Problem ▸
Search the records for the string "image". Copy each line where it occurs.

Records excerpted from a collection:
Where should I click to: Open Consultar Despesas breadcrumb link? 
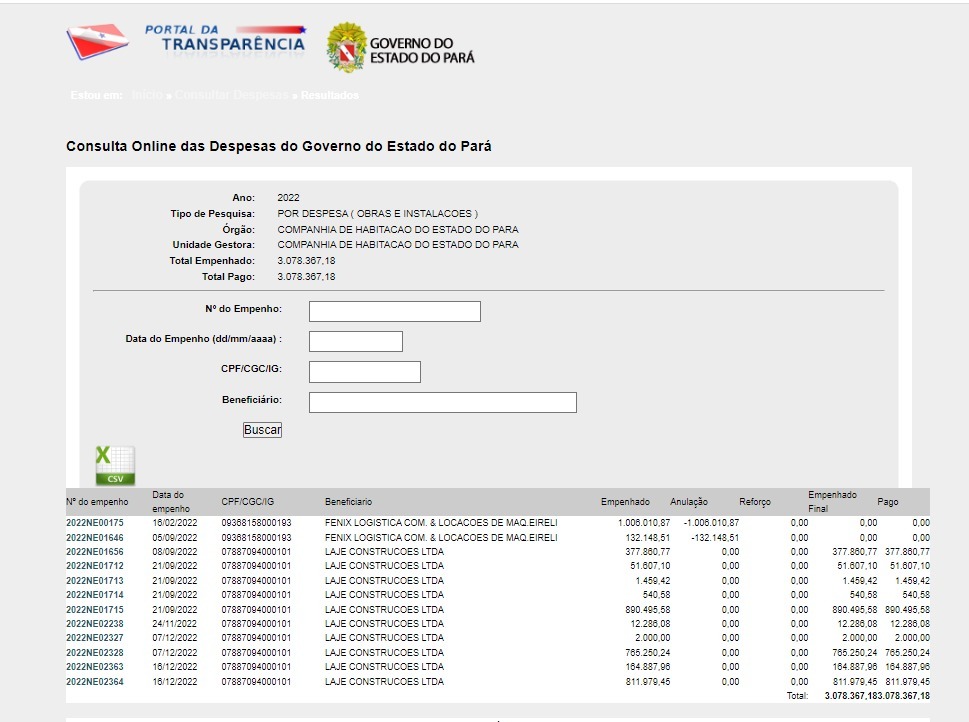(231, 95)
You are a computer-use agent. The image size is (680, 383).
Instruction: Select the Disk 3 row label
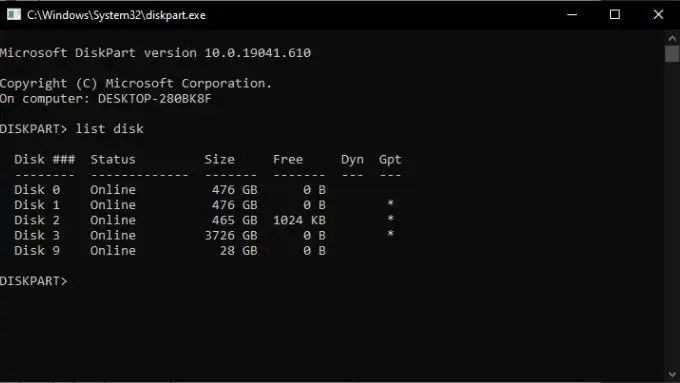37,236
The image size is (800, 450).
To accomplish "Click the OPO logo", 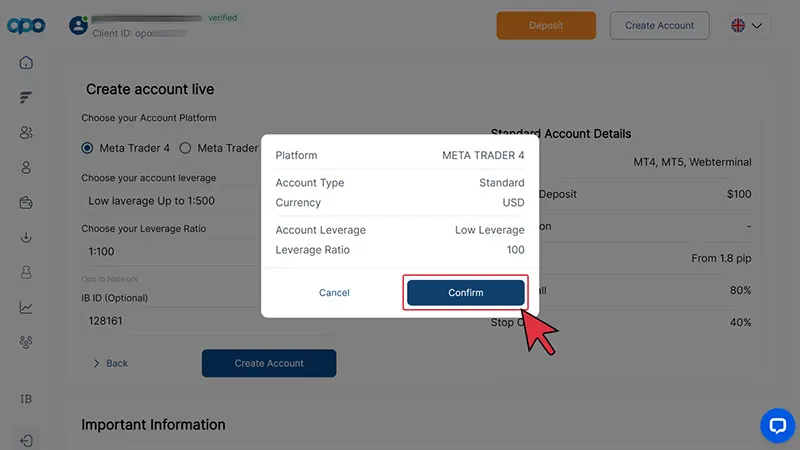I will (26, 26).
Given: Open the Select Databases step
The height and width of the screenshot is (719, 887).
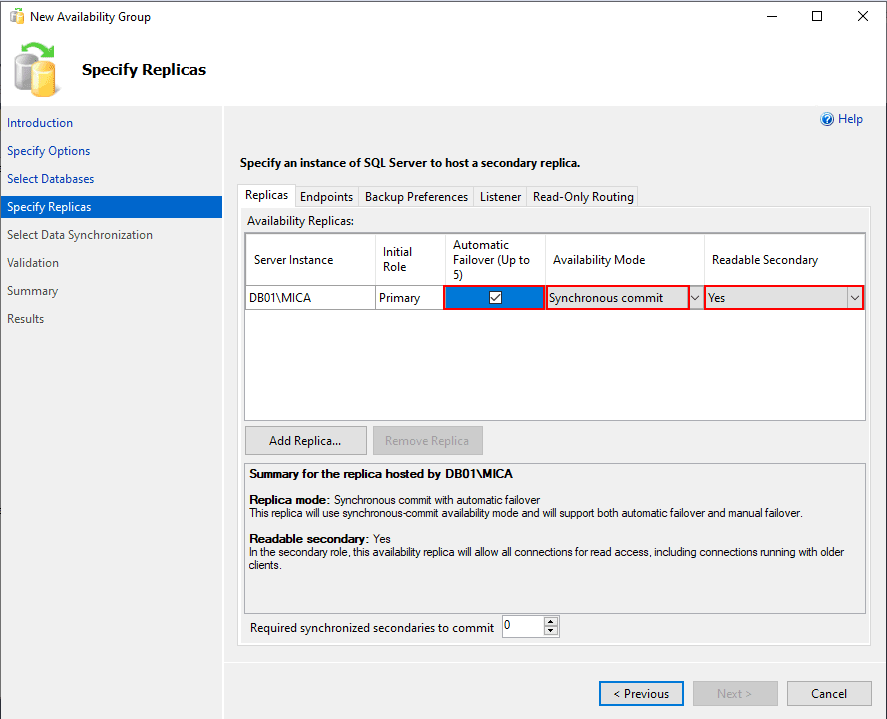Looking at the screenshot, I should pyautogui.click(x=51, y=179).
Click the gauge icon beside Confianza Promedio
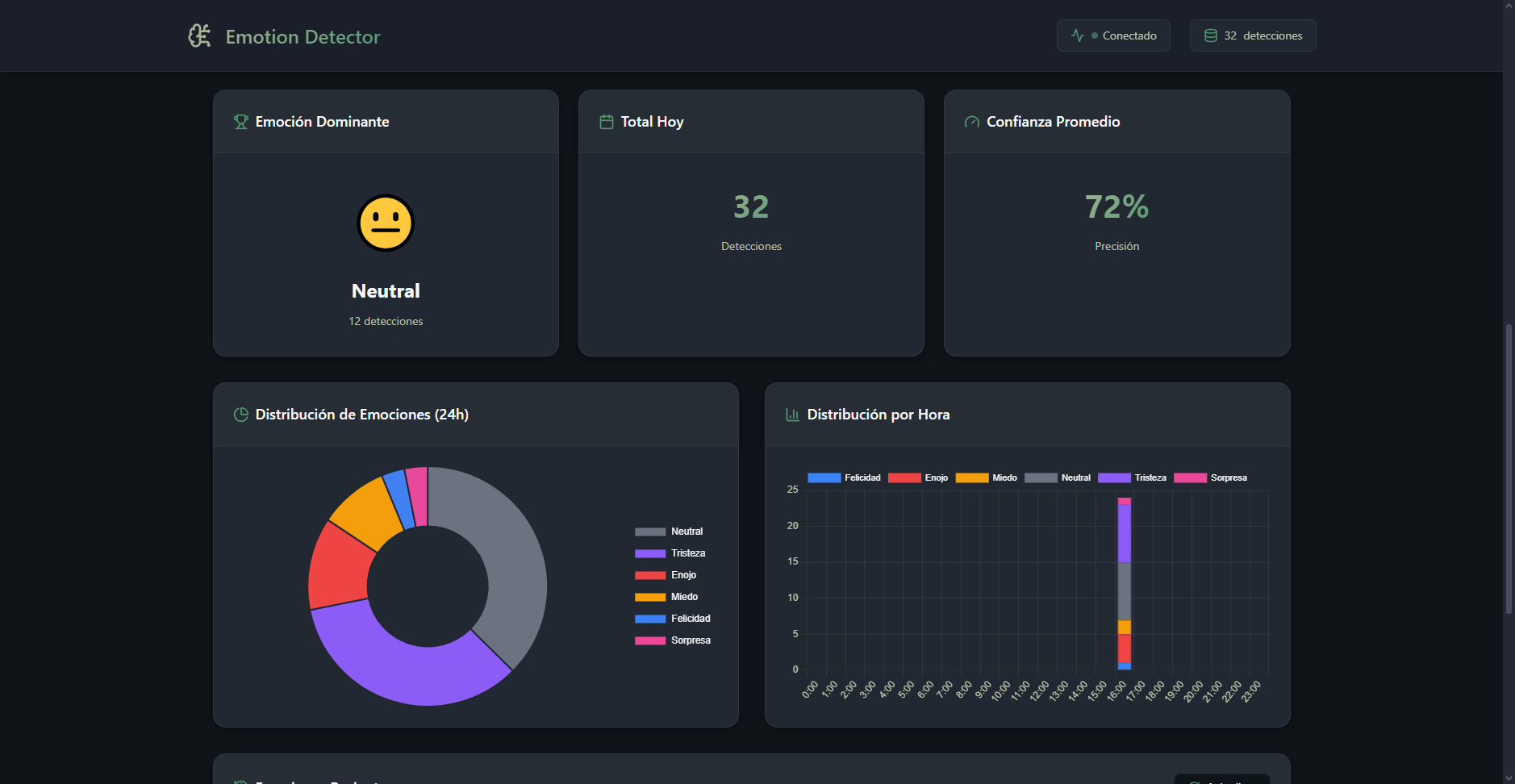Screen dimensions: 1515x784 pos(971,122)
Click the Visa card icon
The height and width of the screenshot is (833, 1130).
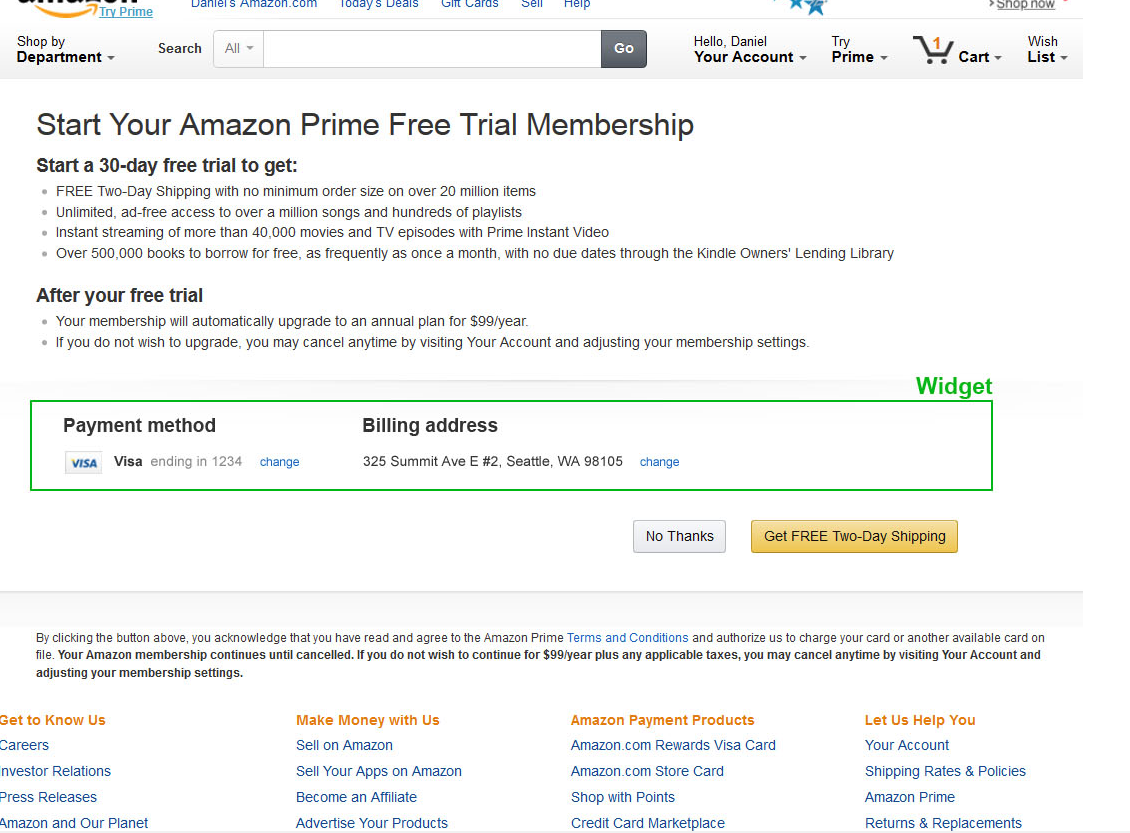[x=83, y=462]
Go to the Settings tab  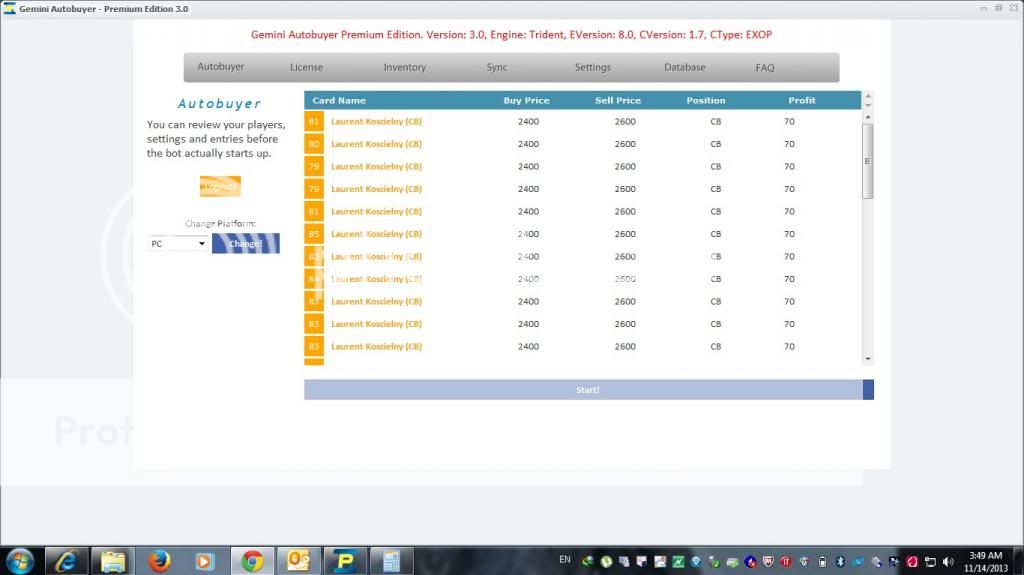592,68
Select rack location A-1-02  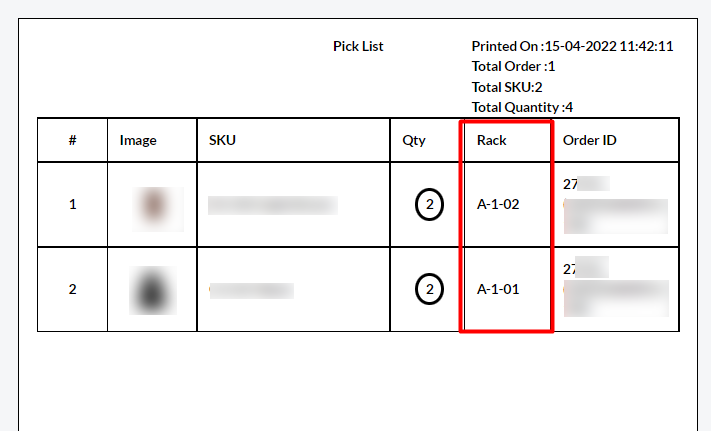(x=498, y=204)
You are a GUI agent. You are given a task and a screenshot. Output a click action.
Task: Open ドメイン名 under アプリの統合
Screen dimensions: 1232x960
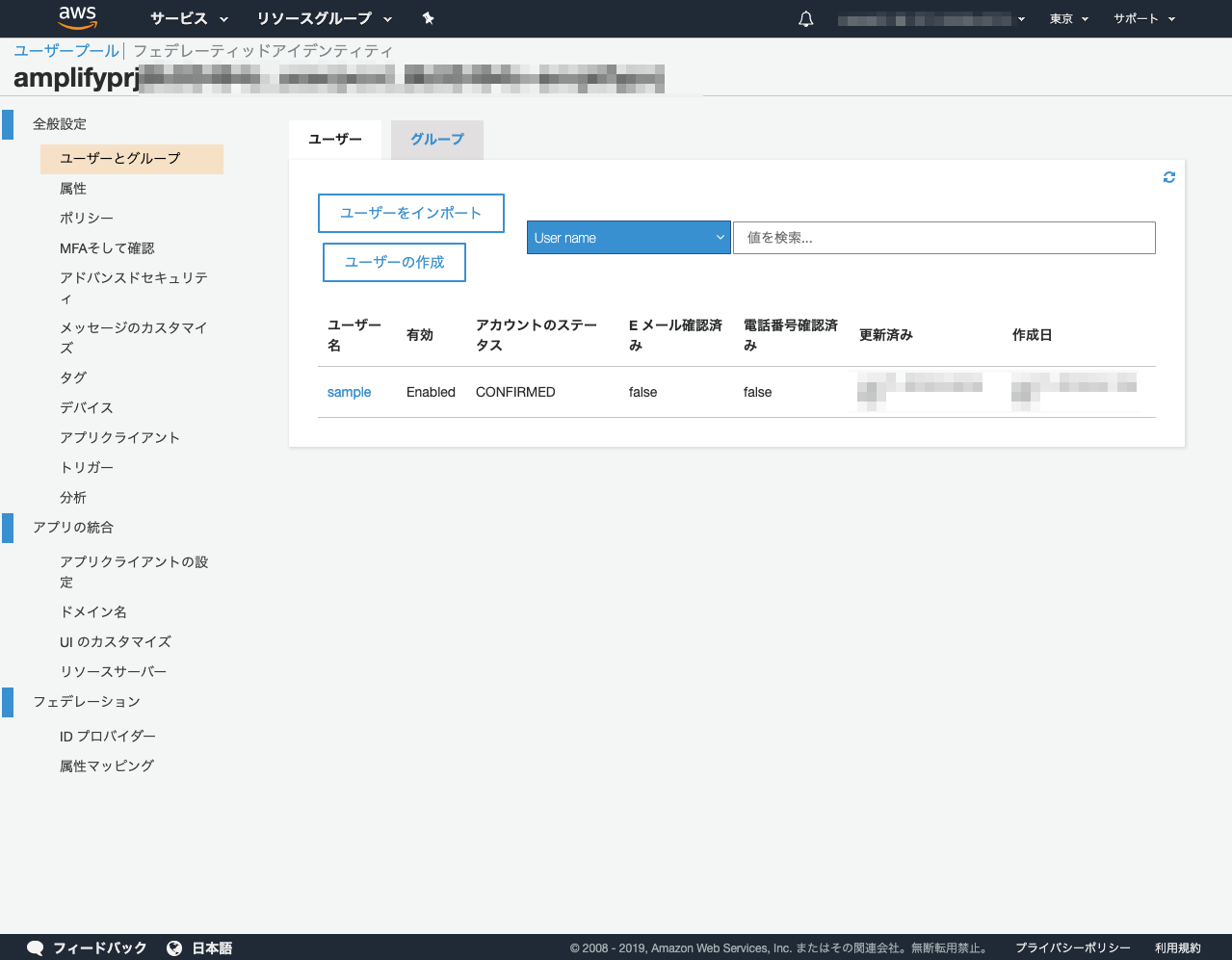point(92,611)

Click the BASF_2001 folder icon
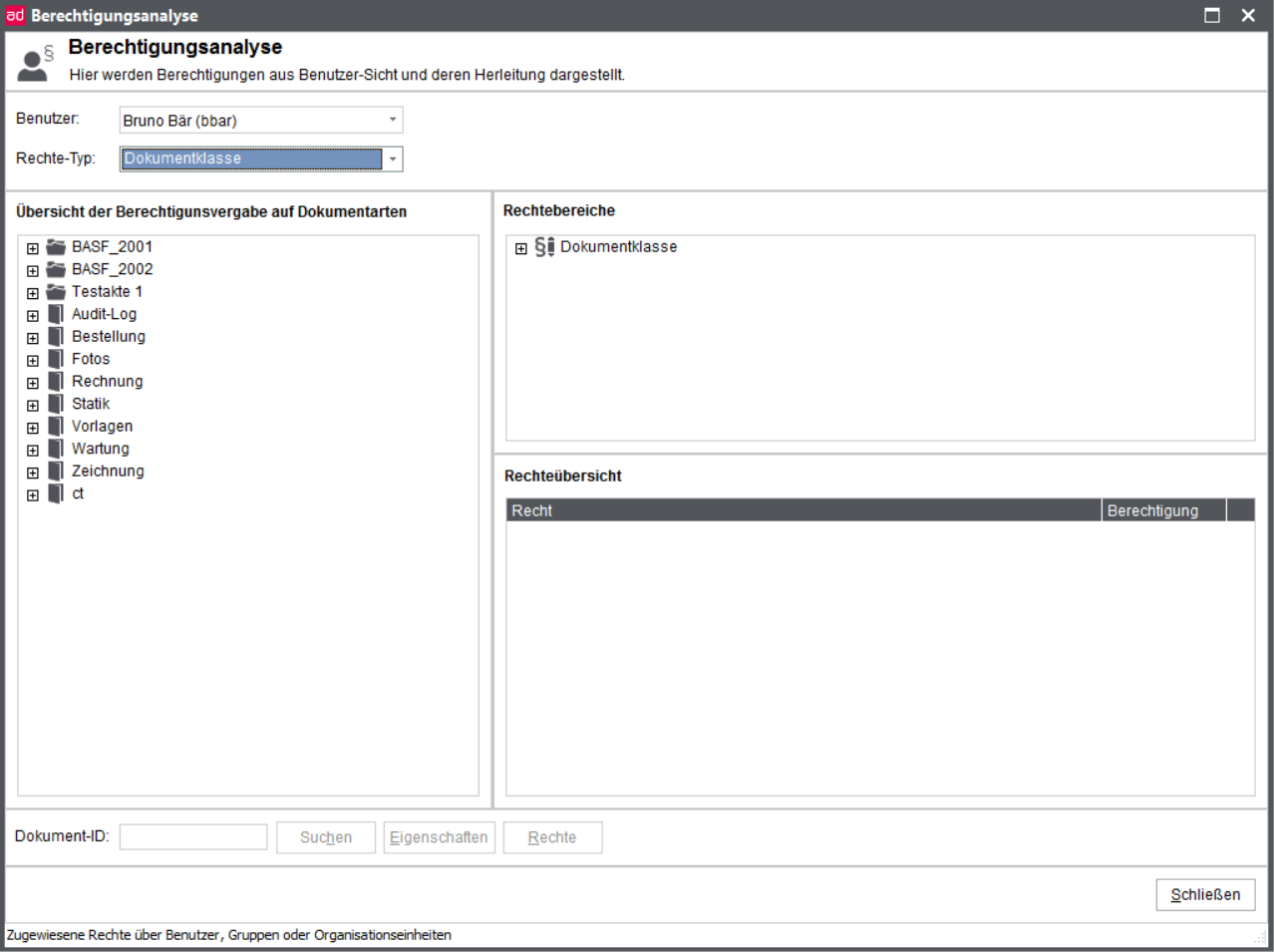point(56,247)
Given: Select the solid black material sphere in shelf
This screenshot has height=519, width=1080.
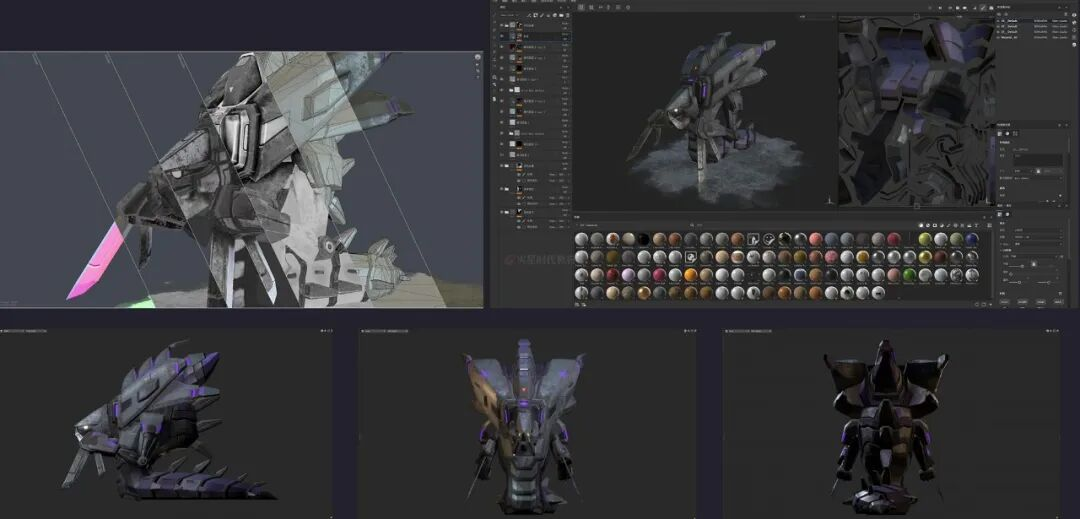Looking at the screenshot, I should [x=645, y=239].
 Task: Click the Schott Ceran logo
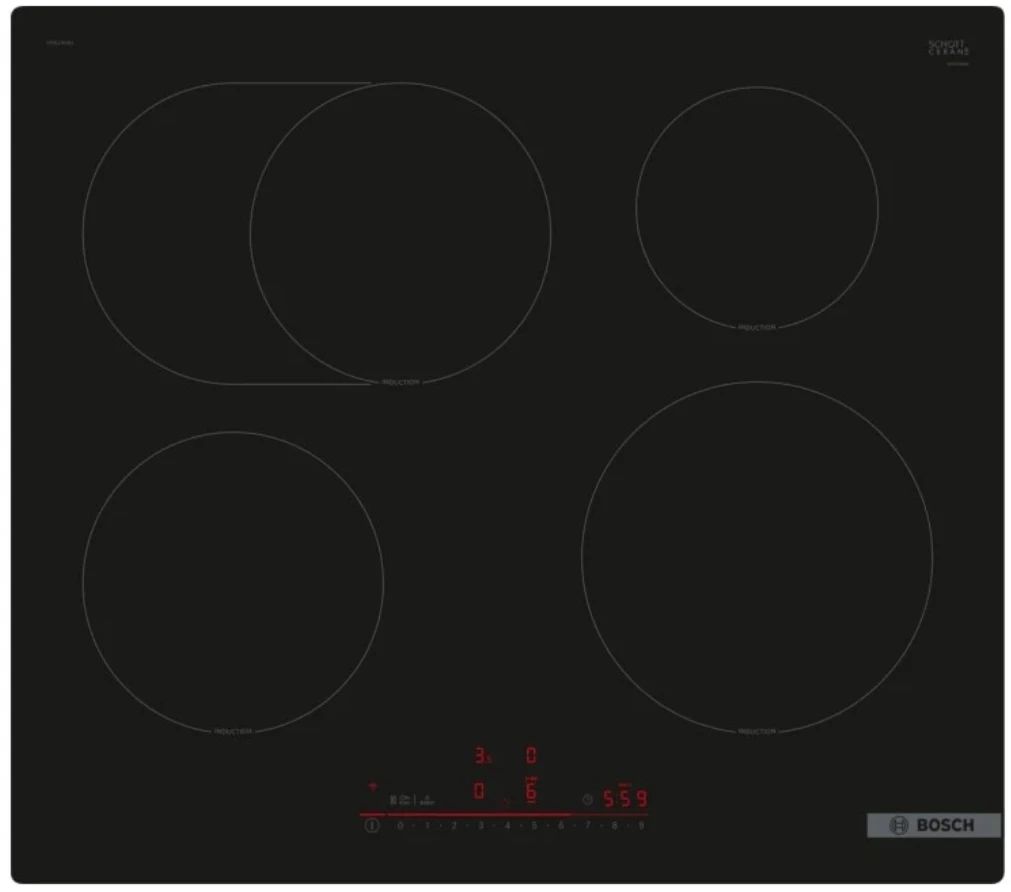point(947,49)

Your solution ▸
You are a computer-use agent. The image size is (680, 383).
The image size is (800, 450).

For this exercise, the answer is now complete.